(Pixel coordinate grounding data)
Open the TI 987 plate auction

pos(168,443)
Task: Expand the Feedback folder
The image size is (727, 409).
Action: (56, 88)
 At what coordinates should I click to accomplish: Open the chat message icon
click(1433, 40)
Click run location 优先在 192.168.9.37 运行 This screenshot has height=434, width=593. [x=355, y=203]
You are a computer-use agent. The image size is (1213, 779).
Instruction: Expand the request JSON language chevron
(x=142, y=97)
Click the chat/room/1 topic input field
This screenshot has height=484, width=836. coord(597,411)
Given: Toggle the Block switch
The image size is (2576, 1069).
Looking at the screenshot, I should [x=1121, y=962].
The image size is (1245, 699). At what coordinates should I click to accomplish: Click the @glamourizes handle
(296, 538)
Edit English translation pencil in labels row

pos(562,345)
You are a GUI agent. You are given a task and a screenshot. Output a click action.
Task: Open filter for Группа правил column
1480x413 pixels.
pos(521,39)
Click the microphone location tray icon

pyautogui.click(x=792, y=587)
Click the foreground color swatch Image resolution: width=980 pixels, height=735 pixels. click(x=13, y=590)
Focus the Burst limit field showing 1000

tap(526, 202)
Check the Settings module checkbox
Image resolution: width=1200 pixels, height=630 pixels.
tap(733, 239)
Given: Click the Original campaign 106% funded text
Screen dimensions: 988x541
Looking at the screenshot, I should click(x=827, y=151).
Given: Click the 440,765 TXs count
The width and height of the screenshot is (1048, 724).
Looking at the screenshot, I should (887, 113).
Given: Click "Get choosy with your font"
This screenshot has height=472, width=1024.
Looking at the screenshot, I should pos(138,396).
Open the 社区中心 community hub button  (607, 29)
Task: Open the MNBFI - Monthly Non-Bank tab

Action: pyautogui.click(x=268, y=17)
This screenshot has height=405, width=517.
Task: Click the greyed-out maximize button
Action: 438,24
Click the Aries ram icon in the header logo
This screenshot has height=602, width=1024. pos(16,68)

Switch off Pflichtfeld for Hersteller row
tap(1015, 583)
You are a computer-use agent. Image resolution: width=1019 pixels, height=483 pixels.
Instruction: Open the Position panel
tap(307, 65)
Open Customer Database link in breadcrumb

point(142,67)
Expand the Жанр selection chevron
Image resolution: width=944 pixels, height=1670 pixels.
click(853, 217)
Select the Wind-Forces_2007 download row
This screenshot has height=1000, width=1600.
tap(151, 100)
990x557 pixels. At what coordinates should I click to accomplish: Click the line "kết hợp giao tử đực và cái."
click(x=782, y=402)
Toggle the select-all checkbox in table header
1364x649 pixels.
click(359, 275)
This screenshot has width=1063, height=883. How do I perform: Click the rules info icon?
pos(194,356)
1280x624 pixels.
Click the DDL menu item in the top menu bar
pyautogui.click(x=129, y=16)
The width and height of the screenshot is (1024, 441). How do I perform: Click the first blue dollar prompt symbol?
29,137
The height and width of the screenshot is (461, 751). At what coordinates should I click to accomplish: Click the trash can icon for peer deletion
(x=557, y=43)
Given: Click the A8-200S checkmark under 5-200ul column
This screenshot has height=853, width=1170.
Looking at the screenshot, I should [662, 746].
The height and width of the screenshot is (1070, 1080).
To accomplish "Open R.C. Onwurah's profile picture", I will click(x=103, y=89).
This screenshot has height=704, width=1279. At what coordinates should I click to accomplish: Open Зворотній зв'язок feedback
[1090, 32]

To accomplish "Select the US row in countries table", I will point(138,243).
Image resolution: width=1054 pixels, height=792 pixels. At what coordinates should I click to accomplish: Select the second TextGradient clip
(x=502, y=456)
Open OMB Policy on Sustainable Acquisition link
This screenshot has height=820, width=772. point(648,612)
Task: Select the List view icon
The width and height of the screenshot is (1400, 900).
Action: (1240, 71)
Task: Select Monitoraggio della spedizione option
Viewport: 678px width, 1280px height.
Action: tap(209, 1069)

What is needed:
The full set of records above must be reproduced exactly in the reply.

Output for this exercise:
Open the TI 987 plate auction

pos(168,443)
Task: Expand the Feedback folder
The image size is (727, 409).
Action: (56, 88)
 At what coordinates should I click to accomplish: Open the chat message icon
click(1433, 40)
Click run location 优先在 192.168.9.37 运行 This screenshot has height=434, width=593. [x=355, y=203]
You are a computer-use agent. The image size is (1213, 779).
Instruction: Expand the request JSON language chevron
(x=142, y=97)
Click the chat/room/1 topic input field
This screenshot has height=484, width=836. coord(597,411)
Given: Toggle the Block switch
The image size is (2576, 1069).
Looking at the screenshot, I should [x=1121, y=962].
The image size is (1245, 699). At what coordinates should I click to accomplish: Click the @glamourizes handle
(296, 538)
Edit English translation pencil in labels row

pos(562,345)
You are a GUI agent. You are given a task and a screenshot. Output a click action.
Task: Open filter for Группа правил column
1480x413 pixels.
pos(521,39)
Click the microphone location tray icon

pyautogui.click(x=792, y=587)
Click the foreground color swatch Image resolution: width=980 pixels, height=735 pixels. click(x=13, y=590)
Focus the Burst limit field showing 1000

tap(526, 202)
Check the Settings module checkbox
Image resolution: width=1200 pixels, height=630 pixels.
tap(733, 239)
Given: Click the Original campaign 106% funded text
Screen dimensions: 988x541
Looking at the screenshot, I should click(x=827, y=151).
Given: Click the 440,765 TXs count
The width and height of the screenshot is (1048, 724).
Looking at the screenshot, I should (887, 113).
Given: Click "Get choosy with your font"
This screenshot has height=472, width=1024.
Looking at the screenshot, I should pos(138,396).
Open the 社区中心 community hub button  (607, 29)
Task: Open the MNBFI - Monthly Non-Bank tab

Action: pyautogui.click(x=268, y=17)
This screenshot has height=405, width=517.
Task: Click the greyed-out maximize button
Action: 438,24
Click the Aries ram icon in the header logo
This screenshot has height=602, width=1024. pos(16,68)

Switch off Pflichtfeld for Hersteller row
tap(1015, 583)
You are a computer-use agent. Image resolution: width=1019 pixels, height=483 pixels.
Instruction: Open the Position panel
tap(307, 65)
Open Customer Database link in breadcrumb

point(142,67)
Expand the Жанр selection chevron
Image resolution: width=944 pixels, height=1670 pixels.
click(853, 217)
Select the Wind-Forces_2007 download row
This screenshot has height=1000, width=1600.
tap(151, 100)
990x557 pixels. At what coordinates should I click to accomplish: Click the line "kết hợp giao tử đực và cái."
click(x=782, y=402)
Toggle the select-all checkbox in table header
1364x649 pixels.
click(359, 275)
This screenshot has width=1063, height=883. How do I perform: Click the rules info icon?
pos(194,356)
1280x624 pixels.
Click the DDL menu item in the top menu bar
pyautogui.click(x=129, y=16)
The width and height of the screenshot is (1024, 441). How do I perform: Click the first blue dollar prompt symbol?
29,137
The height and width of the screenshot is (461, 751). At what coordinates should I click to accomplish: Click the trash can icon for peer deletion
(x=557, y=43)
Given: Click the A8-200S checkmark under 5-200ul column
This screenshot has height=853, width=1170.
Looking at the screenshot, I should [662, 746].
The height and width of the screenshot is (1070, 1080).
To accomplish "Open R.C. Onwurah's profile picture", I will click(x=103, y=89).
This screenshot has height=704, width=1279. At what coordinates should I click to accomplish: Open Зворотній зв'язок feedback
[1090, 32]

To accomplish "Select the US row in countries table", I will point(138,243).
Image resolution: width=1054 pixels, height=792 pixels. At what coordinates should I click to accomplish: Select the second TextGradient clip
(x=502, y=456)
Open OMB Policy on Sustainable Acquisition link
This screenshot has height=820, width=772. point(648,612)
Task: Select the List view icon
The width and height of the screenshot is (1400, 900).
Action: (1240, 71)
Task: Select Monitoraggio della spedizione option
Viewport: 678px width, 1280px height.
Action: tap(209, 1069)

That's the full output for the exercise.